Text passage.
....................
The Anthropology Collection is made up of pottery and various remains, adding up to a total of over 3 million artifacts and specimens, making it the most extensive in the state. The collection is housed in the Archaeology Laboratory, which is part of the UGA Department of Anthropology.

The Arthropods Collection is part of the Entomology Department at UGA, and it houses more than 1 million pinned and alcohol-preserved insect specimens. The majority of the collection is from the southeast U.S. and is determined to a species.

The Botany Collection is one of the largest collections of plant samples in the southeastern United States. Agencies and persons throughout the nation turn to this Department of Plant Biology Herbarium for identification assistance. This Herbarium is part of the UGA Department of Plant Biology.

The Geology Collection is made up of three smaller collections: the Allard Collection for Economic Geology, the Mineralogy Collection, and the Paleontology Collection. Together, these collections comprise over 33,500 specimens, fossils, and casts, and the Allard Collection is available online. The Geology Collection is part of the UGA Department of Geology.

The Herpetology Collection began being organized in 1940 and now houses over 46,000 reptile and amphibian specimens that comprise most of the species in the Southeast.

The Ichthyology Collection started growing in the 1940s and now houses over 825 different species of fish in over 325,000 bottled specimens. These alcohol-preserved tissues provide greater accessibility for evaluation of genomic diversity in these specimens. The Collection includes multiple endangered or rare freshwater fish from the Southeast.
....................
Data extracts.
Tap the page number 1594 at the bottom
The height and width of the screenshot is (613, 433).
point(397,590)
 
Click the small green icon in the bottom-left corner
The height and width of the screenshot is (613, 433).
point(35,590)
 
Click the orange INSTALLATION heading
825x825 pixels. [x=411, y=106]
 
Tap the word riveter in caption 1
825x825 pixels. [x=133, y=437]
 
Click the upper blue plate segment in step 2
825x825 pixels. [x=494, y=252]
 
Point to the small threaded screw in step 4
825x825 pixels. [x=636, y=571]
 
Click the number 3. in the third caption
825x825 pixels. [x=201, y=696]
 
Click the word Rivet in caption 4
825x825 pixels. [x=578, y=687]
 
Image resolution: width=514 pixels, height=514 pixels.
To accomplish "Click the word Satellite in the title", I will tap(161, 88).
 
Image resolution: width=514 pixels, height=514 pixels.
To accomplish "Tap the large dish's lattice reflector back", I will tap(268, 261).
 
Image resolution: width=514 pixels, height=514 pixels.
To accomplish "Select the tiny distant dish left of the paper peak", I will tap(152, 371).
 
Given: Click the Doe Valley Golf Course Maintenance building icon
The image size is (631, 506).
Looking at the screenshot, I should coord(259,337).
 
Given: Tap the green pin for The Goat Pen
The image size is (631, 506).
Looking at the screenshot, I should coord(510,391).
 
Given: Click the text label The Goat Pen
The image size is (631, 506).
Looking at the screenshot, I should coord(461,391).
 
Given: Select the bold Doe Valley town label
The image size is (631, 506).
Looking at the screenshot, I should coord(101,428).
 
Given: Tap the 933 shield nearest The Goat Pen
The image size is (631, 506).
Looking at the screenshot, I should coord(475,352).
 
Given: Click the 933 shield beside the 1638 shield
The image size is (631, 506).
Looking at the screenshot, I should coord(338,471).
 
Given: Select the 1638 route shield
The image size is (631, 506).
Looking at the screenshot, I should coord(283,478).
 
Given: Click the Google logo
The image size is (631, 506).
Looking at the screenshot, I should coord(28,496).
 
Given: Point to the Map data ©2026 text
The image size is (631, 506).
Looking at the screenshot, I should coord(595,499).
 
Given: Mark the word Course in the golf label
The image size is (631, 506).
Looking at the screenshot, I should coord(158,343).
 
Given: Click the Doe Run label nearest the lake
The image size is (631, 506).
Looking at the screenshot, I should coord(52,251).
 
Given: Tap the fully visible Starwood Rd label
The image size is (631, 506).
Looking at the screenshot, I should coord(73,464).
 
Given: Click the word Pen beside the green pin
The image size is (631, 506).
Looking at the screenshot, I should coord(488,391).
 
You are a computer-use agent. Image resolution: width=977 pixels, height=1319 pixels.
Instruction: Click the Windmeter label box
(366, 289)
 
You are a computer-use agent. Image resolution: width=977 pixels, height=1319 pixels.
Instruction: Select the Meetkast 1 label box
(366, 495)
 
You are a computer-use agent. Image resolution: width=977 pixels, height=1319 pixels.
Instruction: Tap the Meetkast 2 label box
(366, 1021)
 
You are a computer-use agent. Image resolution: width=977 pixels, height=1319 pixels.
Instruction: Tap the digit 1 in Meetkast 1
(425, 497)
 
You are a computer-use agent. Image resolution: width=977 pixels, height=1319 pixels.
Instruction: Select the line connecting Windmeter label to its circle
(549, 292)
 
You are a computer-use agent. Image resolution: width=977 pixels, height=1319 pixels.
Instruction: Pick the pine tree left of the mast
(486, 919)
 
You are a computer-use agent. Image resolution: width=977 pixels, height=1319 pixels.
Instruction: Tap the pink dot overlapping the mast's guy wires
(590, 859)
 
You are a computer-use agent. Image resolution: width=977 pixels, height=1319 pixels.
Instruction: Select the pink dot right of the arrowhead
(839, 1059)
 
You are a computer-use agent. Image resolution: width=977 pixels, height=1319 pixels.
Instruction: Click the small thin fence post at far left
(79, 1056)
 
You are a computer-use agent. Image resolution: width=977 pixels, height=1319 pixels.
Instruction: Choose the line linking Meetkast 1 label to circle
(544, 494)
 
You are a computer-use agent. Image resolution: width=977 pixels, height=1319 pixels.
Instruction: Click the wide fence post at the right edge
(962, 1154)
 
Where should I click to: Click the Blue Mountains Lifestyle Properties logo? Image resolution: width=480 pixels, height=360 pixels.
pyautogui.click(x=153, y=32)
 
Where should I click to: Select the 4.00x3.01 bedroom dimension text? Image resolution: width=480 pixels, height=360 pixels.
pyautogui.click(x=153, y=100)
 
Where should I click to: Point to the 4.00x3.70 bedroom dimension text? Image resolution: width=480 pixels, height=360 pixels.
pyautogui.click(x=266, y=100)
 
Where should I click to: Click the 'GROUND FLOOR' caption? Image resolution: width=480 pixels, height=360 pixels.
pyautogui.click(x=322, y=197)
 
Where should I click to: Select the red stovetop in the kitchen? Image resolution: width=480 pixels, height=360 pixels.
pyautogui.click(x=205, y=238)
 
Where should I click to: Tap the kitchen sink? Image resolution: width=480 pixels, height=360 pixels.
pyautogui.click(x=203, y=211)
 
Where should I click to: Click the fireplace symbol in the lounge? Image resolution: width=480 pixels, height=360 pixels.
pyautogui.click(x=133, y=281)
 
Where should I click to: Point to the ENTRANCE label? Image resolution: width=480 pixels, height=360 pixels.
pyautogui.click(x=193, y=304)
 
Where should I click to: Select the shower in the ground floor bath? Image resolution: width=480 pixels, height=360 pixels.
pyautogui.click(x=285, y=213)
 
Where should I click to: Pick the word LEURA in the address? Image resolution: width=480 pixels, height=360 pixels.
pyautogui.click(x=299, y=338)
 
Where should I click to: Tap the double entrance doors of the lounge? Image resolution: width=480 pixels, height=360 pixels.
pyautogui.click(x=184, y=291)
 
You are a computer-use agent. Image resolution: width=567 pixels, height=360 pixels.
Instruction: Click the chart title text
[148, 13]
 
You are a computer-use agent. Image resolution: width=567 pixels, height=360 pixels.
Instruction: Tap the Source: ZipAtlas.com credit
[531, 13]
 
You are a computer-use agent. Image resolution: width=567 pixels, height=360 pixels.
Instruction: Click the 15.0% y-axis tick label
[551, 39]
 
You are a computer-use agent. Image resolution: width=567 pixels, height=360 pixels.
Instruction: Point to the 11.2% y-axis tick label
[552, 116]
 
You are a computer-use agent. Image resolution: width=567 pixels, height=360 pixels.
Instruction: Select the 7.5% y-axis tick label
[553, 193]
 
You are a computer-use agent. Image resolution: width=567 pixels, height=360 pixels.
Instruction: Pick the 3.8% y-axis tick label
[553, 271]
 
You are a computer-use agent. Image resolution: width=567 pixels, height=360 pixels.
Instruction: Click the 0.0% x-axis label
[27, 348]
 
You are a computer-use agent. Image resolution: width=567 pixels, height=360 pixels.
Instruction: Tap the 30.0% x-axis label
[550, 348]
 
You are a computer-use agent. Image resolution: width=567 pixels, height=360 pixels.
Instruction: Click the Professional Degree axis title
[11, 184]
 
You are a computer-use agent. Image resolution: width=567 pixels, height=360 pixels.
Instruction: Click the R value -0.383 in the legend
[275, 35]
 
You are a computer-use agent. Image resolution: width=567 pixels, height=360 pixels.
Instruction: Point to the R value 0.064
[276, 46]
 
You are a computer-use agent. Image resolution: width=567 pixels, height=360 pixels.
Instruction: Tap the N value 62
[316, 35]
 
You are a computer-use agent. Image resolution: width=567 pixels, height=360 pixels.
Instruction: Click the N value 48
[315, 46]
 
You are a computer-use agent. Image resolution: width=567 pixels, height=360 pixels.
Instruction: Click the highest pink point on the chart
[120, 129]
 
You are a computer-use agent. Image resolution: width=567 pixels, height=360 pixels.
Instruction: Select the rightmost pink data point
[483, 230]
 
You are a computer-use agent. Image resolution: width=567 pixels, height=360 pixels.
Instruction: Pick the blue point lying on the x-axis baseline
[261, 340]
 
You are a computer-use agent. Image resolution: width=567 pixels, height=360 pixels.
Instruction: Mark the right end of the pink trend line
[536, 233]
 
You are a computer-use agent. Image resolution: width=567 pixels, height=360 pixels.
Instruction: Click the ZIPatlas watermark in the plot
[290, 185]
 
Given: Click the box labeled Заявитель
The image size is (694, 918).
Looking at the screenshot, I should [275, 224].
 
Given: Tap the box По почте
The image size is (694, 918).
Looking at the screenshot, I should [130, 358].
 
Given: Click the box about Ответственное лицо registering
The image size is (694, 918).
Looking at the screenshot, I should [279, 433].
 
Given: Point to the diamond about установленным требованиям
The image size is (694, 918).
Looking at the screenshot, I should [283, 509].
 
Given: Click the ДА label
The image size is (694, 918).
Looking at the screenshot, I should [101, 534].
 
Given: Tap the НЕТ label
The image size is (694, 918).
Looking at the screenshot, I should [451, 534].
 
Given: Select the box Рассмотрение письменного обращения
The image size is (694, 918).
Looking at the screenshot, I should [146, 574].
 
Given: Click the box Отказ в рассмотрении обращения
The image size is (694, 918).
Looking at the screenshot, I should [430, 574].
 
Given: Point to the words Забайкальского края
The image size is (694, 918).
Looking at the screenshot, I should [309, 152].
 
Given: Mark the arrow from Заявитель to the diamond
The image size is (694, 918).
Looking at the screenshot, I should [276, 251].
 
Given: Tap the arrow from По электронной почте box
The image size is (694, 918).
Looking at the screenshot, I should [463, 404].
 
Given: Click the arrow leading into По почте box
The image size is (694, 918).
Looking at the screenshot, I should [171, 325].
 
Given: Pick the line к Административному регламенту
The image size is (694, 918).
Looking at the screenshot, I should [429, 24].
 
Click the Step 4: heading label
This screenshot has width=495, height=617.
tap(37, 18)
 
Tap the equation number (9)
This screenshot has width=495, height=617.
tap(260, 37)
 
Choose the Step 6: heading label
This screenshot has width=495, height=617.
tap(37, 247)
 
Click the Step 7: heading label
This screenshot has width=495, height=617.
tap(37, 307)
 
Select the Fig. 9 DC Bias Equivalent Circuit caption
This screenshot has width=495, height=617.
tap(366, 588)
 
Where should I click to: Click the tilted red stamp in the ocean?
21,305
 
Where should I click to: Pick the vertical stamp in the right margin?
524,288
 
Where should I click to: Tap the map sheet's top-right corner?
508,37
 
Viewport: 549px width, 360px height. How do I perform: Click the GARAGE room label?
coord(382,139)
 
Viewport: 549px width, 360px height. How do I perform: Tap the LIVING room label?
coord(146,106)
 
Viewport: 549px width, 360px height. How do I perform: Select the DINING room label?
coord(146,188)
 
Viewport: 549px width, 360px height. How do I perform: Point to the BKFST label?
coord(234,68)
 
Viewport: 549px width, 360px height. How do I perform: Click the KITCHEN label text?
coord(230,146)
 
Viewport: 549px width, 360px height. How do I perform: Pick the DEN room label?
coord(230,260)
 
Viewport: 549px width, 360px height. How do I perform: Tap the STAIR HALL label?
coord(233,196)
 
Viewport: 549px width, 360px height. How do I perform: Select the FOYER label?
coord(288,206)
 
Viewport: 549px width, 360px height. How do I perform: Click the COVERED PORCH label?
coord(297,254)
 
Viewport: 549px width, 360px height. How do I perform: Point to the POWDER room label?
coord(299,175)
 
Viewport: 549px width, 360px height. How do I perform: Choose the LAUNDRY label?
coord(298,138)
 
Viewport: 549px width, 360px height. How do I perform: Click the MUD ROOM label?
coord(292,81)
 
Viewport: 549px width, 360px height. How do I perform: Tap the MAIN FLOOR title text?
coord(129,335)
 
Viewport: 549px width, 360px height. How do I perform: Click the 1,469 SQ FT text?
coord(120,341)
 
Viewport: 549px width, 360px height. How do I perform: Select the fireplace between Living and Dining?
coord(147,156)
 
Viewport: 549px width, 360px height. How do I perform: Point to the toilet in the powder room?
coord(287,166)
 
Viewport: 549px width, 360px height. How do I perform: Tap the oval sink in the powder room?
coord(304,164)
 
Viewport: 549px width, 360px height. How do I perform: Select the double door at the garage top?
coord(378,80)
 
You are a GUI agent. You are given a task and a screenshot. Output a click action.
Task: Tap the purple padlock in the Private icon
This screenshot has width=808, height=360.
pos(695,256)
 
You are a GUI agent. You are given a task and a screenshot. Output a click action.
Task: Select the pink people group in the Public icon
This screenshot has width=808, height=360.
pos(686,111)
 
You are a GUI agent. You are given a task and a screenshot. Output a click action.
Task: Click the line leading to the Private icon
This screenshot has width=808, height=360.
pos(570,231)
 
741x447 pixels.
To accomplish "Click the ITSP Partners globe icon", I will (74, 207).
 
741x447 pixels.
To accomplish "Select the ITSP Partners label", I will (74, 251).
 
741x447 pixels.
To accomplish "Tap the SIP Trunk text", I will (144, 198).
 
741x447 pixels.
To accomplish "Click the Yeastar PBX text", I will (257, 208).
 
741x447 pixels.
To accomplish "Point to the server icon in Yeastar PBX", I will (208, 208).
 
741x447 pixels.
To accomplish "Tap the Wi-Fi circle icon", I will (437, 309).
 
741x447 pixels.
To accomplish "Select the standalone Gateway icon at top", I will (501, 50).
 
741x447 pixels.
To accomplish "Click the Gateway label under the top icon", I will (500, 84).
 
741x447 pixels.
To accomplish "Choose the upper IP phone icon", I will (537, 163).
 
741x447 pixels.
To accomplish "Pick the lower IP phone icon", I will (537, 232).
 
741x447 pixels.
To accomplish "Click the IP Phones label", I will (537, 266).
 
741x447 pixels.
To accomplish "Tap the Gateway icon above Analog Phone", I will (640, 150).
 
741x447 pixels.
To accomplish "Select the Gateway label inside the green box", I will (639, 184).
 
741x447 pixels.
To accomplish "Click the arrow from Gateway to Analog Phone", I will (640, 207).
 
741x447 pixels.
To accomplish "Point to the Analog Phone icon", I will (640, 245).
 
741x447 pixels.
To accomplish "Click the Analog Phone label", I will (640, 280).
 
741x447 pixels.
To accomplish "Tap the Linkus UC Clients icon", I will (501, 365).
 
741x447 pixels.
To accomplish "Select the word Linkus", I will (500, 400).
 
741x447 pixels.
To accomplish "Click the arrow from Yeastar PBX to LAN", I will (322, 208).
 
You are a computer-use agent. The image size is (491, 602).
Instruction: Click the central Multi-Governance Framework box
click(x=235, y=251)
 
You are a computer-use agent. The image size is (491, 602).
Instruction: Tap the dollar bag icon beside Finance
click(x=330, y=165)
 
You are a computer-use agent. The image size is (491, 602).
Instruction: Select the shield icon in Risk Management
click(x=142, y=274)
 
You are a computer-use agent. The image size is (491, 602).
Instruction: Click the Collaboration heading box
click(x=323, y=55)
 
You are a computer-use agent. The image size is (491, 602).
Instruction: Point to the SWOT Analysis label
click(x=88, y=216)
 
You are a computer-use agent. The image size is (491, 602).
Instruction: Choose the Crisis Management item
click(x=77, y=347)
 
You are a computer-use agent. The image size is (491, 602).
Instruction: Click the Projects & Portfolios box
....................
Required action 1. According to the passage on the UGA collections, in what year did organization of the Herpetology Collection begin?
Required action 2. Carry on the passage about the UGA collections, starting after its final sentence.
The listing has no connection to the text about the UGA collections.

Answer box 1. 1940

Answer box 2.
The Invertebrate Collection houses over 10,000 freshwater mussels along with multiple catalogued non-insects and a diverse collection from Gray's Reef. While newer specimens are available for genomic work, many of the Collection's specimens are extinct or endangered.

The Mammalogy Collection started in the 1940s and thus contains specimens from the early 1900s that provide a better historical lens into the mammals of the state over time. The Collection houses over 25,000 specimens such as skins, skeletal material, and preserved mammals, and it's one of the few mammal collections accredited by the American Society of Mammalogists.

The Mycology Collection houses over 30,000 specimens of fungi from the Southeast and other parts of the world and is particularly rich in ascomycetes of Georgia and the tropical Americas. This Mycological Herbarium is an internationally recognized repository for research projects conducted by the U.S. Department of Agriculture, and it's one of the few significant collections of its kind in the country.

The Ornithology Collection was formed in the 1940s but began being collected before then, and it now houses over 5,650 specimens of mostly study skins in addition to 800 bird egg clutches from around the world. The specimens are collected mainly from previously rural and now urban areas of Georgia and partly from areas under siege due to destruction of rainforests in Central America.

The Zooarchaeology Collection is used to identify animal remains for universities, museums, and government agencies throughout the Southeast, the Caribbean, and South America. It houses over 4,100 fish, amphibian, reptile, bird, and mammal skeletal specimens. This Zooarchaeology Laboratory is part of the UGA Department of Anthropology.